THINGS TO DO:
1: Using the eigenvalue summary, answer each question, labeling your answers (a), (b) and (c):
(a) What equation does an eigenpair of a matrix satisfy?
(b) What system is solved to find the eigenvectors for each eigenvalue?
(c) What does the trace of a matrix equal?
2: Repeat word for word the part of the eigenvalue summary that starts with the words "What you should" and ends with "and the spectrum.".

SOURCE DOCUMENT:
What you should take away
- An eigenpair $(\lambda, \mathbf{v})$ of a matrix $\mathbf{A}$ satisfies $\mathbf{A}\mathbf{v} = \lambda\mathbf{v}$ with $\mathbf{v}$ non-zero, a special direction that the matrix merely scales by a factor of $\lambda$.
- Eigenvalues are roots of the characteristic polynomial $\det(\mathbf{A} - \lambda\mathbf{I}) = 0$; eigenvectors come from solving the homogeneous system $(\mathbf{A} - \lambda\mathbf{I})\mathbf{v} = \mathbf{0}$ for each eigenvalue.
- The trace equals the sum of eigenvalues, the determinant equals their product, and zero is an eigenvalue precisely when the matrix is singular, three handy bridges between scalar invariants and the spectrum.

DATA BLOCK:
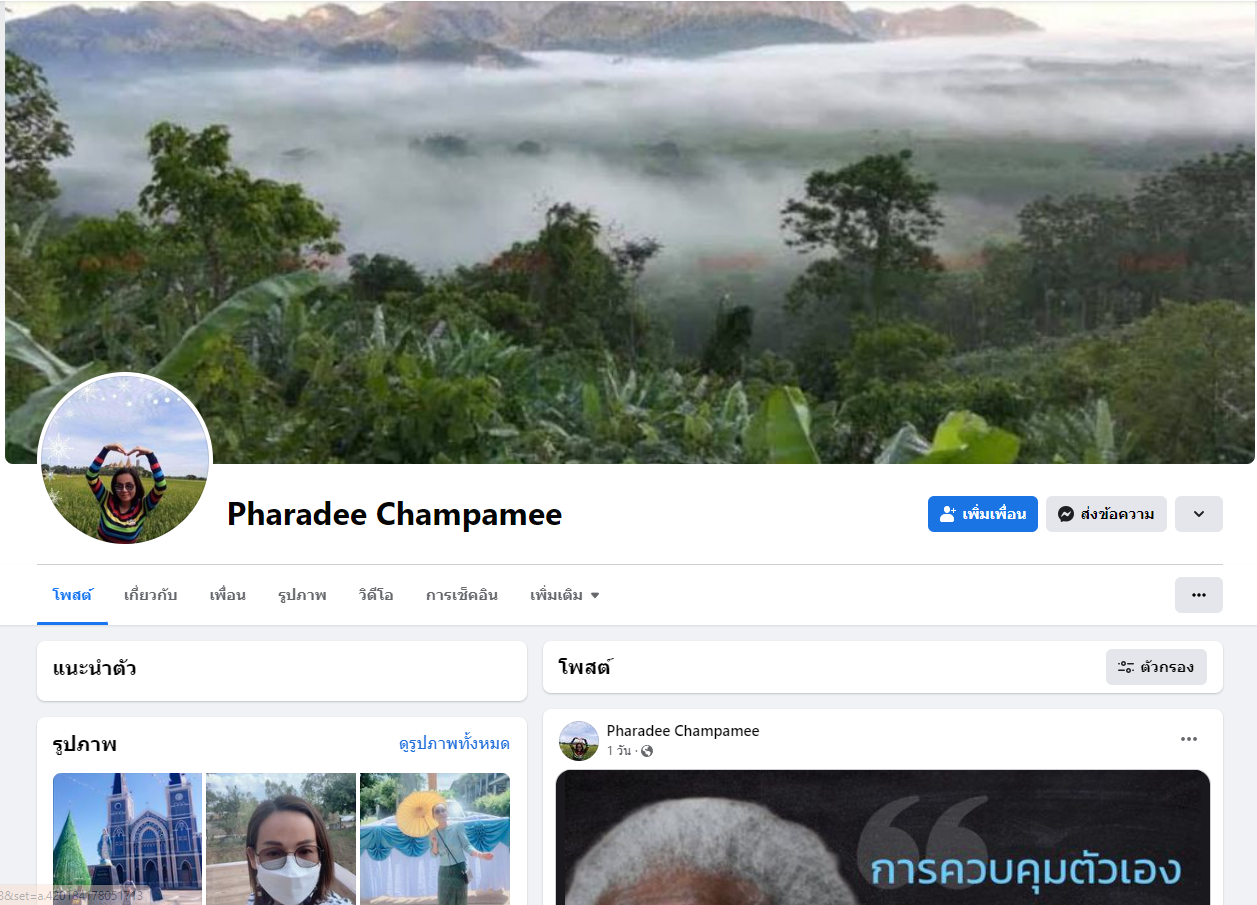Open the post options three-dots icon
Image resolution: width=1257 pixels, height=905 pixels.
click(1189, 739)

COMPLETE ANSWERS:
1:
(a) $\mathbf{A}\mathbf{v} = \lambda\mathbf{v}$, with $\mathbf{v}$ non-zero.
(b) The homogeneous system $(\mathbf{A} - \lambda\mathbf{I})\mathbf{v} = \mathbf{0}$.
(c) The sum of the eigenvalues.

2:
What you should take away
- An eigenpair $(\lambda, \mathbf{v})$ of a matrix $\mathbf{A}$ satisfies $\mathbf{A}\mathbf{v} = \lambda\mathbf{v}$ with $\mathbf{v}$ non-zero, a special direction that the matrix merely scales by a factor of $\lambda$.
- Eigenvalues are roots of the characteristic polynomial $\det(\mathbf{A} - \lambda\mathbf{I}) = 0$; eigenvectors come from solving the homogeneous system $(\mathbf{A} - \lambda\mathbf{I})\mathbf{v} = \mathbf{0}$ for each eigenvalue.
- The trace equals the sum of eigenvalues, the determinant equals their product, and zero is an eigenvalue precisely when the matrix is singular, three handy bridges between scalar invariants and the spectrum.